It is all well and good seeking to change section 12(3)(c), which sets out the maximum amount of employment insurance and sickness benefits that a person can receive, but if we do not amend section 12(6), there will still be problems.
Let me give you an example. In Montreal, we are entitled to a maximum of 36 weeks of regular benefits. That is the maximum period for regular benefits. If I lose my job, I'm entitled to 36 weeks of regular benefits, but if I become sick afterwards. I will not be entitled to more than 14 weeks of sickness benefits under the employment insurance program because I will have already received the maximum amount of benefits. Section 12(6) is very clear on this. As soon as you receive at least a week of regular employment insurance benefits, the maximum that you can receive afterwards is 50 weeks. It is impossible to receive more than 50 weeks of any benefit because you have received regular benefits.

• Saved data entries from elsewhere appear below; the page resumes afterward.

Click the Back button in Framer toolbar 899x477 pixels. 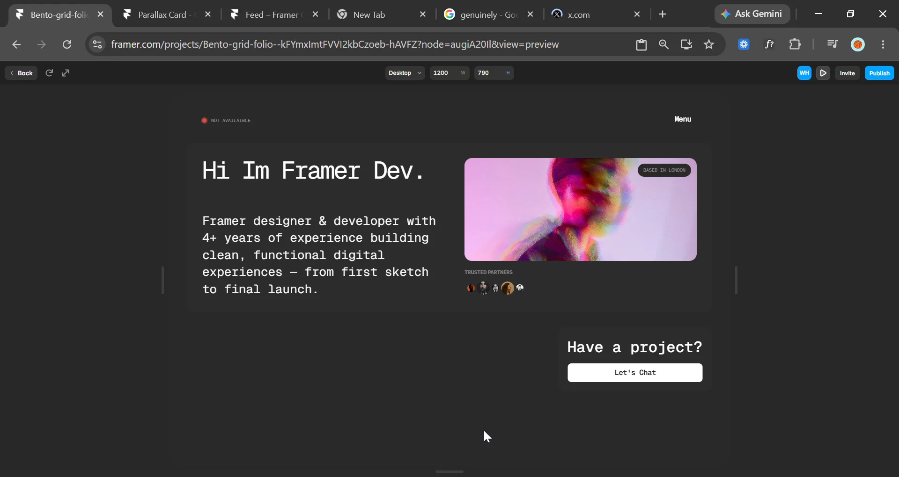pos(21,73)
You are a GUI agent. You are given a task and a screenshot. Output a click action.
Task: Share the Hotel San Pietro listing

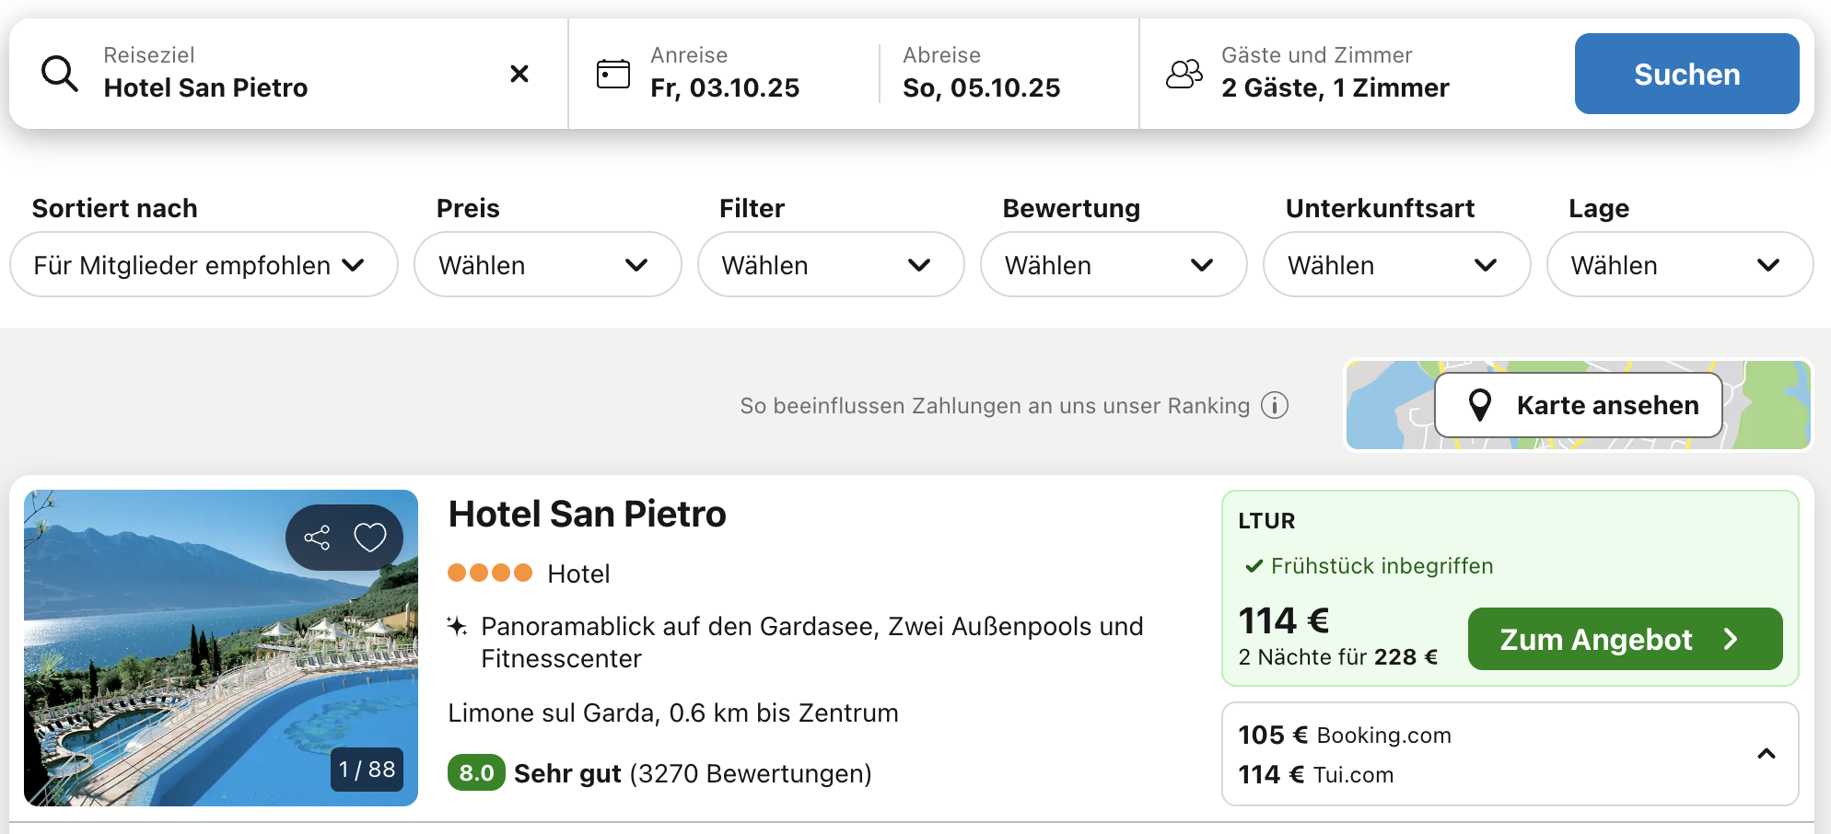point(317,538)
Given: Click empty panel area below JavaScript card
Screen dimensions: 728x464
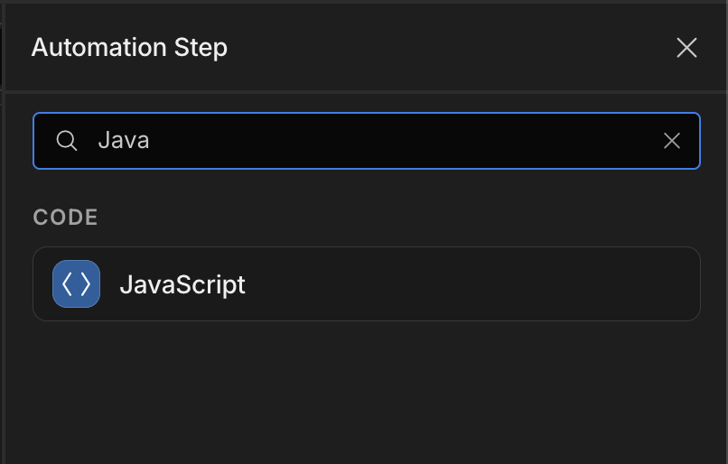Looking at the screenshot, I should (367, 394).
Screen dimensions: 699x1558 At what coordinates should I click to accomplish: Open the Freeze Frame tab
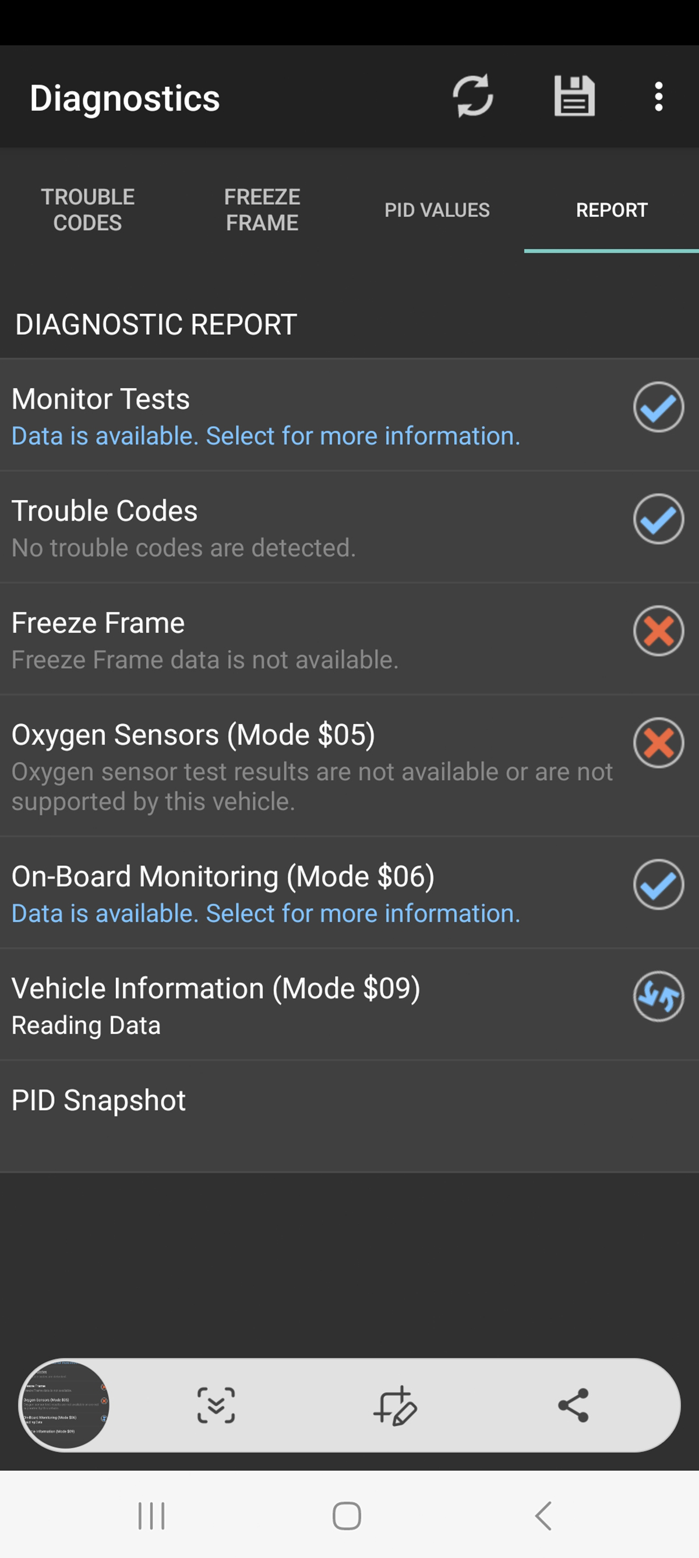(x=262, y=210)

Sometimes, the reverse can also be true. I will give you another example. Say I get sick. I am entitled to 52 weeks of sickness benefits under the employment insurance program. Afterwards, I go back to my job and there's a fire at my place of work. I heard of a similar case recently. There was a fire in the workplace and the person should have received regular employment insurance benefits, which replace normal wages when someone loses their job. However, because that person had already received sickness benefits, they were not entitled to regular benefits due to of section 12(6).
Whichever way you look at it, if you do not amend section 12(6), unemployed workers will not be entitled to wage replacement benefits, whether it be sickness benefits or regular benefits. We really have to proceed with caution here, and that's the reason I would ask the committee to amend Bill , so that section 12(6) does not cancel out the amendment to section 12(3)(c).